Test Gunicorn directly:

bash
gunicorn -w 3 -b 127.0.0.1:8000 'app:app'

Test Waitress directly:

bash
waitress-serve --host 127.0.0.1 --port 8000 app:app

Test upstream response:

bash
curl -I http://127.0.0.1:8000

Check listening sockets:

bash
ss -ltnp | grep 8000

Check service status:

bash
sudo systemctl status gunicorn
sudo systemctl status waitress
sudo systemctl status nginx

Check logs:

bash
sudo journalctl -u gunicorn -n 100 --no-pager
sudo journalctl -u waitress -n 100 --no-pager
sudo journalctl -u nginx -n 100 --no-pager

Validate Nginx config:

bash
sudo nginx -t

What to look for:

  • import errors like ModuleNotFoundError
  • bind failures such as Address already in use
  • permission issues in WorkingDirectory
  • wrong virtual environment path in ExecStart
  • Nginx upstream failures or connect() failed
  • mismatch between Nginx upstream port and WSGI server bind port

If static assets fail after deployment, use Flask Static Files Not Loading in Production.

Checklist

  • Flask app exposes a valid WSGI callable such as app:app
  • Chosen server is installed inside the correct virtual environment
  • WSGI server binds to 127.0.0.1:8000 or a Unix socket
  • Nginx proxies requests to the correct upstream
  • systemd service starts successfully and restarts on failure
  • curl to the local upstream returns a valid response
  • Domain traffic works through Nginx without 502 errors
  • Static files are served correctly
  • Deployment choice is documented for future maintenance

Use the full validation list in Flask Production Checklist (Everything You Must Do).

FAQ

Which is better for Flask production on Ubuntu?

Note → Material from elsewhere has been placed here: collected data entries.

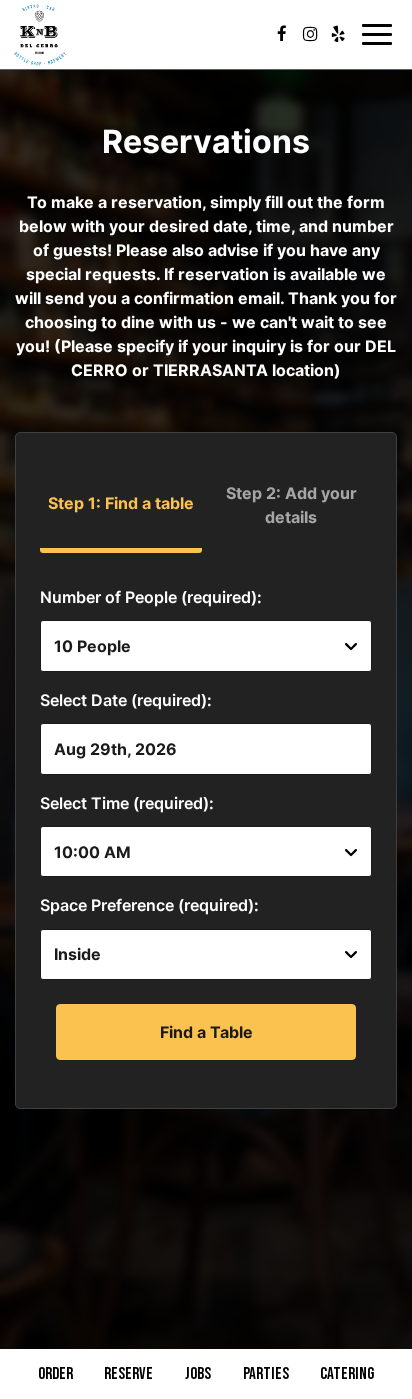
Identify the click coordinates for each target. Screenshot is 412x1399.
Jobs (198, 1374)
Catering (347, 1374)
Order (55, 1374)
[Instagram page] (310, 34)
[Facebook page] (282, 34)
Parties (266, 1374)
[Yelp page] (338, 34)
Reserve (128, 1374)
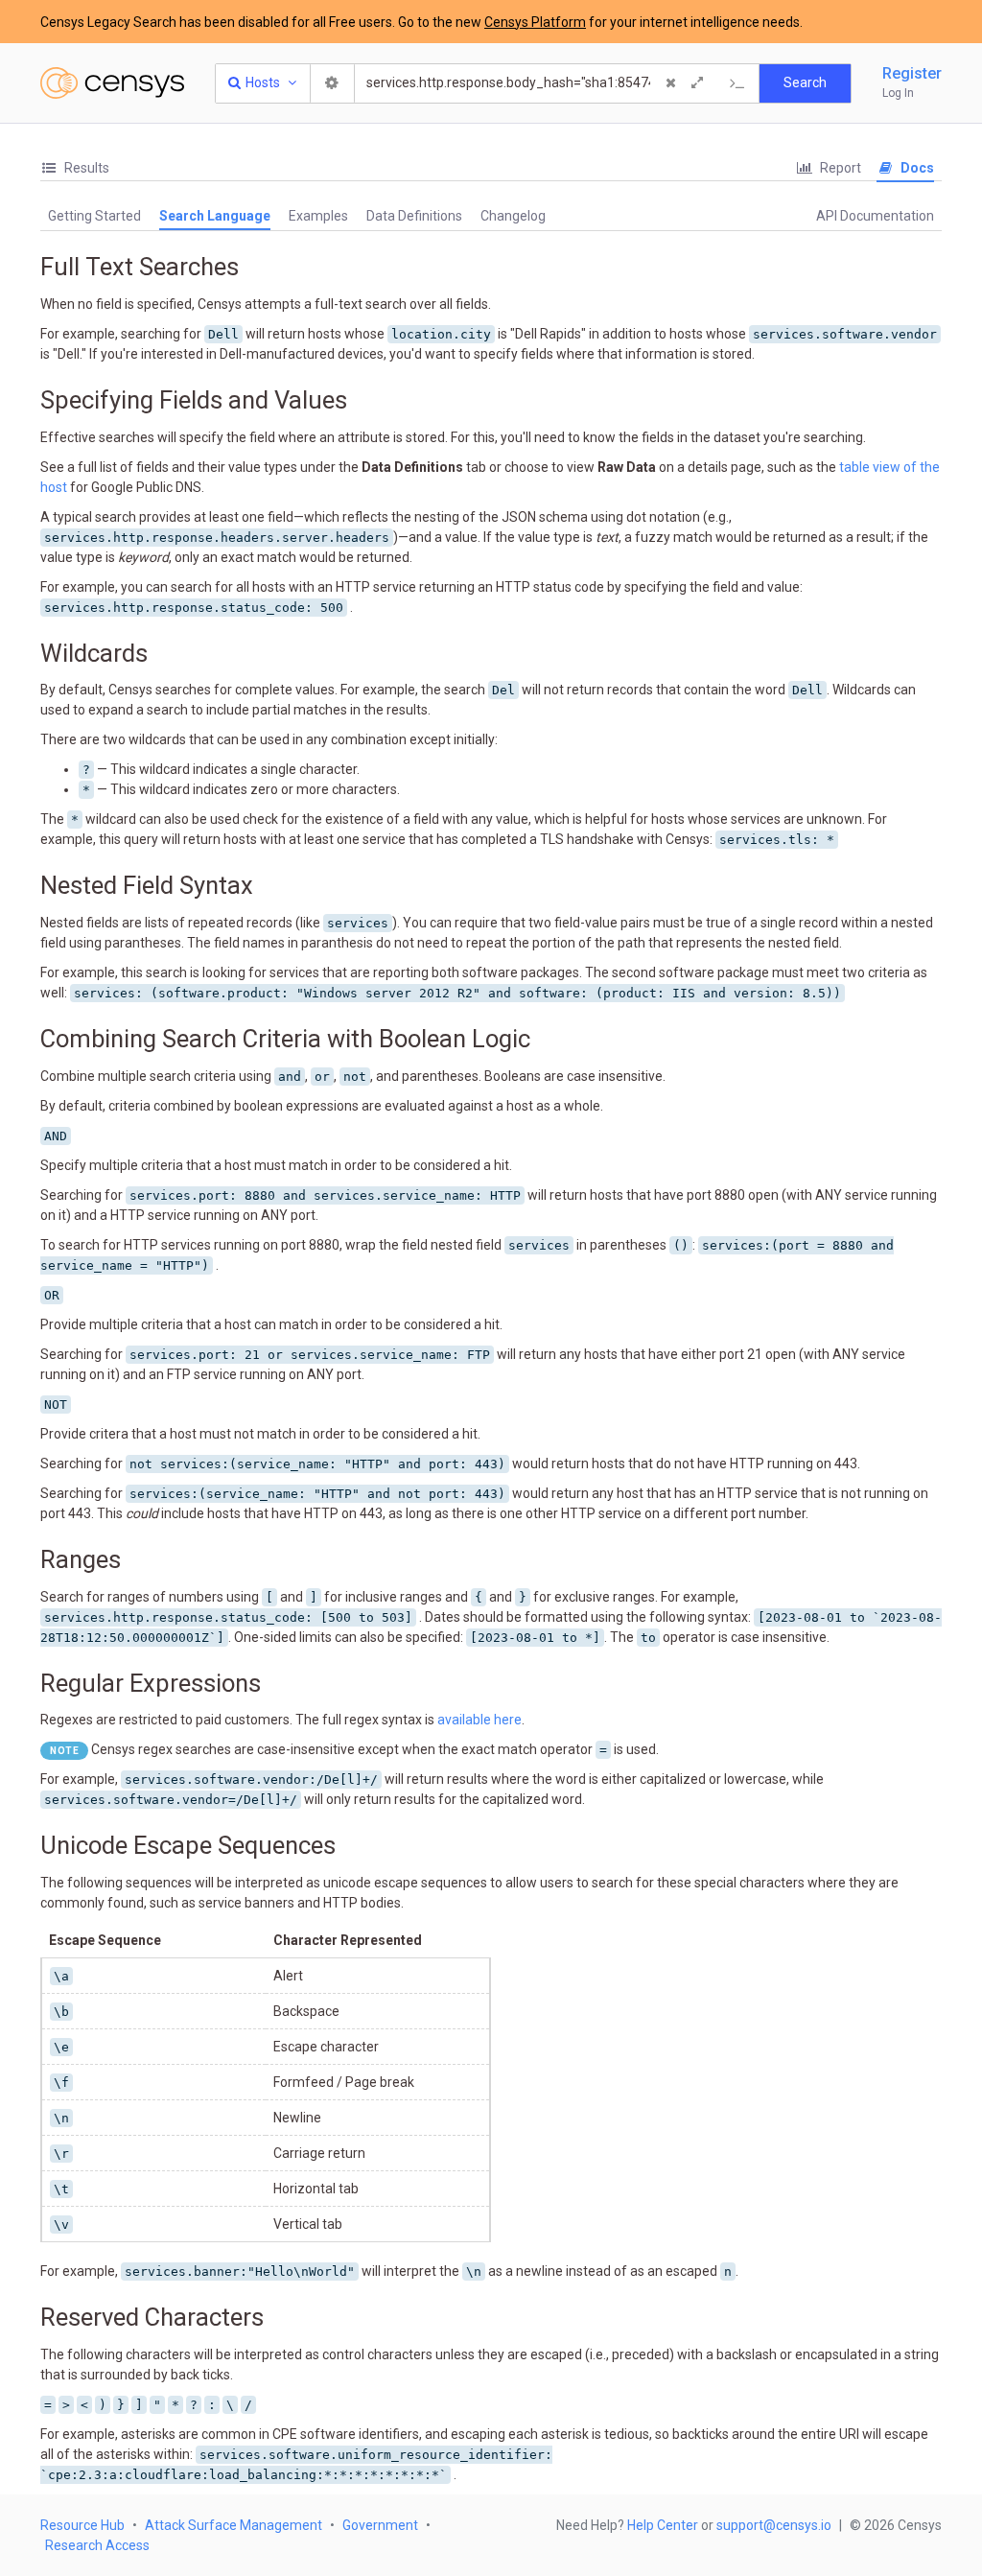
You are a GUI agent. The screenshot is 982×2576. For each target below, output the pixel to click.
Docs (916, 168)
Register (912, 73)
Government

Gunicorn is the default choice for Ubuntu and other Linux servers, especially behind Nginx.

When should I choose Waitress?

Choose Waitress when you need Windows support or want a simpler pure-Python WSGI server.

Can both work behind Nginx?

Yes. Nginx can proxy to either Gunicorn or Waitress.

Do I need systemd with both?

For stable production services on Linux, yes. Use systemd to start, restart, and manage the process.

Will switching from Waitress to Gunicorn change my Flask app code?

Usually no. The main change is the server command and service configuration, not the Flask application itself.

Final Takeaway

For most Flask production deployments on Linux, choose Gunicorn behind Nginx. Choose Waitress only when cross-platform simplicity or Windows support is the main requirement. Validate the setup by confirming the app imports correctly, the service listens locally, and Nginx serves traffic end-to-end.